** Records for this task follows **

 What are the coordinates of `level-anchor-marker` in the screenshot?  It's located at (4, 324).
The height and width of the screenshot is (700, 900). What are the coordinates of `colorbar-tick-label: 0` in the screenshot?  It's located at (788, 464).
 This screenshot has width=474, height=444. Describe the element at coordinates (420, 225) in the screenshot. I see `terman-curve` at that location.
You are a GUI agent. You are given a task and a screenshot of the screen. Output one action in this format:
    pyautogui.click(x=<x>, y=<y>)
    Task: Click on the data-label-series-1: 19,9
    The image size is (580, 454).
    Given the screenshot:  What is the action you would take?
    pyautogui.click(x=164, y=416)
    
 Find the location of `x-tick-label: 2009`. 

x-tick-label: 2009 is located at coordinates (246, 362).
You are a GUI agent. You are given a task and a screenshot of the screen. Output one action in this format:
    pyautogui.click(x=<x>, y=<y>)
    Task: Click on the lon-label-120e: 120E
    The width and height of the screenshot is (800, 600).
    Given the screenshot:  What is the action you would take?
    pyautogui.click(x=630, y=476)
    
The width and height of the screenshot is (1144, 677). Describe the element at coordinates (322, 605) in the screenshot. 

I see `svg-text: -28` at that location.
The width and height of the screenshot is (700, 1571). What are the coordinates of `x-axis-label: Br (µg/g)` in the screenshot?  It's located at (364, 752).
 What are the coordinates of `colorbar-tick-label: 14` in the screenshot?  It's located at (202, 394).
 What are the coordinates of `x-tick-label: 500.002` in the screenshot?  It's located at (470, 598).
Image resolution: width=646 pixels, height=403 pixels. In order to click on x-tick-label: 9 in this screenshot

** End of Records for this task **

_Instructions to follow:_ Render the entries above as a JSON list of strings, one string for each line, with blank lines left out.

_Solved problem:_
[
  " What are the coordinates of `level-anchor-marker` in the screenshot?  It's located at (4, 324).",
  "The height and width of the screenshot is (700, 900). What are the coordinates of `colorbar-tick-label: 0` in the screenshot?  It's located at (788, 464).",
  " This screenshot has width=474, height=444. Describe the element at coordinates (420, 225) in the screenshot. I see `terman-curve` at that location.",
  "You are a GUI agent. You are given a task and a screenshot of the screen. Output one action in this format:",
  "    pyautogui.click(x=<x>, y=<y>)",
  "    Task: Click on the data-label-series-1: 19,9",
  "    The image size is (580, 454).",
  "    Given the screenshot:  What is the action you would take?",
  "    pyautogui.click(x=164, y=416)",
  " Find the location of `x-tick-label: 2009`. ",
  "x-tick-label: 2009 is located at coordinates (246, 362).",
  "You are a GUI agent. You are given a task and a screenshot of the screen. Output one action in this format:",
  "    pyautogui.click(x=<x>, y=<y>)",
  "    Task: Click on the lon-label-120e: 120E",
  "    The width and height of the screenshot is (800, 600).",
  "    Given the screenshot:  What is the action you would take?",
  "    pyautogui.click(x=630, y=476)",
  "The width and height of the screenshot is (1144, 677). Describe the element at coordinates (322, 605) in the screenshot. ",
  "I see `svg-text: -28` at that location.",
  "The width and height of the screenshot is (700, 1571). What are the coordinates of `x-axis-label: Br (µg/g)` in the screenshot?  It's located at (364, 752).",
  " What are the coordinates of `colorbar-tick-label: 14` in the screenshot?  It's located at (202, 394).",
  " What are the coordinates of `x-tick-label: 500.002` in the screenshot?  It's located at (470, 598).",
  "Image resolution: width=646 pixels, height=403 pixels. In order to click on x-tick-label: 9 in this screenshot"
]